The trend indicates that cybercrime gangs are spending time looking for new companies and Internet users to victimize. The total number of unique phishing websites was up slightly, from 118,073 in Q1 to 119,101 in Q2.
“The landscape continues to evolve as fraudsters seek new victims in untapped markets by targeting more brands,” said Ihab Shraim, CISO and Vice President Anti-Fraud Engineering and Operations at MarkMonitor.
The report also documents other shifts in criminal behavior. Russia has traditionally been near the top of the list of countries where phishing websites have been hosted. But in June 2013, phishing on Russian hosting facilities almost disappeared, with Kazakhstan suddenly appearing in the number 2 spot.
A spate of phishing websites hosted in Hong Kong flared and then disappeared in April. And in May, Germany briefly surpassed the United States as the top country hosting websites serving up phishing-based Trojans and downloaders.

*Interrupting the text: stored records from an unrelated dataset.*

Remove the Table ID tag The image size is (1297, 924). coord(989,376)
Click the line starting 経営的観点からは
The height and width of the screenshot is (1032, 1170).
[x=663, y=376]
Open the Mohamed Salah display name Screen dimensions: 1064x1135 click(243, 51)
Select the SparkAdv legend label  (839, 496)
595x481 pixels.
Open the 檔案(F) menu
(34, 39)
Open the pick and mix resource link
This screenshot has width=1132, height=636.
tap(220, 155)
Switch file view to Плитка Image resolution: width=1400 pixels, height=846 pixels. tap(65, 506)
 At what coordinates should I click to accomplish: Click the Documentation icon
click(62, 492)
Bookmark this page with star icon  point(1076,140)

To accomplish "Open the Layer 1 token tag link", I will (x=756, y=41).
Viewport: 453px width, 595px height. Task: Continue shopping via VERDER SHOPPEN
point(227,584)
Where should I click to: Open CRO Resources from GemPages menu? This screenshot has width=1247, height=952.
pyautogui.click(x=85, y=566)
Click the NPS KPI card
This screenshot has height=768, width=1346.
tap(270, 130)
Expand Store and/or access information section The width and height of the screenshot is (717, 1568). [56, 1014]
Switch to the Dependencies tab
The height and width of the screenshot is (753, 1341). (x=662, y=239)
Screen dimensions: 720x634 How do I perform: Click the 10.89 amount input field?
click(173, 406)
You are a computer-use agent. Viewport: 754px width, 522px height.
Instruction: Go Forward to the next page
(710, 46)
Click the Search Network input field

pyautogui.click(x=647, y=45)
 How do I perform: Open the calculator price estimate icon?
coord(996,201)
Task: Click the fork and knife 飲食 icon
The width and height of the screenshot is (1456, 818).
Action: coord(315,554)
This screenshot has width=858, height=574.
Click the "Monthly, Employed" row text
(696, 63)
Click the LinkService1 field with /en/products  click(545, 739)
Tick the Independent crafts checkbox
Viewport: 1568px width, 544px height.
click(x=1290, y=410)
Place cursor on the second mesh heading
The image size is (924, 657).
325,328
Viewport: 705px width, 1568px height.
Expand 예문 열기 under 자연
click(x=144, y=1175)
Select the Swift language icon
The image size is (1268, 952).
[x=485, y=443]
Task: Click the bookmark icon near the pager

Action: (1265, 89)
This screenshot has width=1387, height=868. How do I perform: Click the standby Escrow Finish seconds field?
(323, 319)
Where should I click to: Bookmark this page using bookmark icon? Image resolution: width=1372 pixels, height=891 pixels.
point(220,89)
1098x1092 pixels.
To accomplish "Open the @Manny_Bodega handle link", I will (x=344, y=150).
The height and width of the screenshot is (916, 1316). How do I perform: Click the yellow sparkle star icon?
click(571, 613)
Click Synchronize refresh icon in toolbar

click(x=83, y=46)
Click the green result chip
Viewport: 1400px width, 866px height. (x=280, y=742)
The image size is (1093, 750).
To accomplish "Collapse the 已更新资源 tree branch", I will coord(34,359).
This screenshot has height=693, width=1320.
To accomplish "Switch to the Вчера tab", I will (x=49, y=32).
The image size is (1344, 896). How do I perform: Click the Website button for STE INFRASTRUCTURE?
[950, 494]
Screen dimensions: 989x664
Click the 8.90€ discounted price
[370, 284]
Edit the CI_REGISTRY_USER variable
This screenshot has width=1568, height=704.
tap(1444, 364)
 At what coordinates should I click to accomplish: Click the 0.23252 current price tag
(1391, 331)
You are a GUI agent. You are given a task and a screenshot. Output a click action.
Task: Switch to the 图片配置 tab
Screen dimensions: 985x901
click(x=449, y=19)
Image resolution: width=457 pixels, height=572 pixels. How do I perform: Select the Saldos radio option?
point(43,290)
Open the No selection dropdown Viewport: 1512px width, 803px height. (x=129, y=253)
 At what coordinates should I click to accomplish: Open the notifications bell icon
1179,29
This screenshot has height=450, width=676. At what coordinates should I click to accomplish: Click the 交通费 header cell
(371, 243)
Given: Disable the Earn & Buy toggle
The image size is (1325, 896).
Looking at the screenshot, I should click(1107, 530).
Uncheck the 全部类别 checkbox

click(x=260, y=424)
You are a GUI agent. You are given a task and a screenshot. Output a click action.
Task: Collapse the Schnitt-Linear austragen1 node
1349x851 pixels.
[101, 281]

“The portability of a phishing infrastructure is well-documented, and criminals continue to attempt to evade detection and shut-downs by moving their infrastructure around,” said Carl Leonard of Websense Security Labs.
The amount of new malware samples continued to rise. In the second quarter of 2013, 12 percent more unique malware samples were identified than in the same period last year, and an increase of 17 percent in 2013. Trojans were the most popular, accounting for 77.2 percent of all new malware created.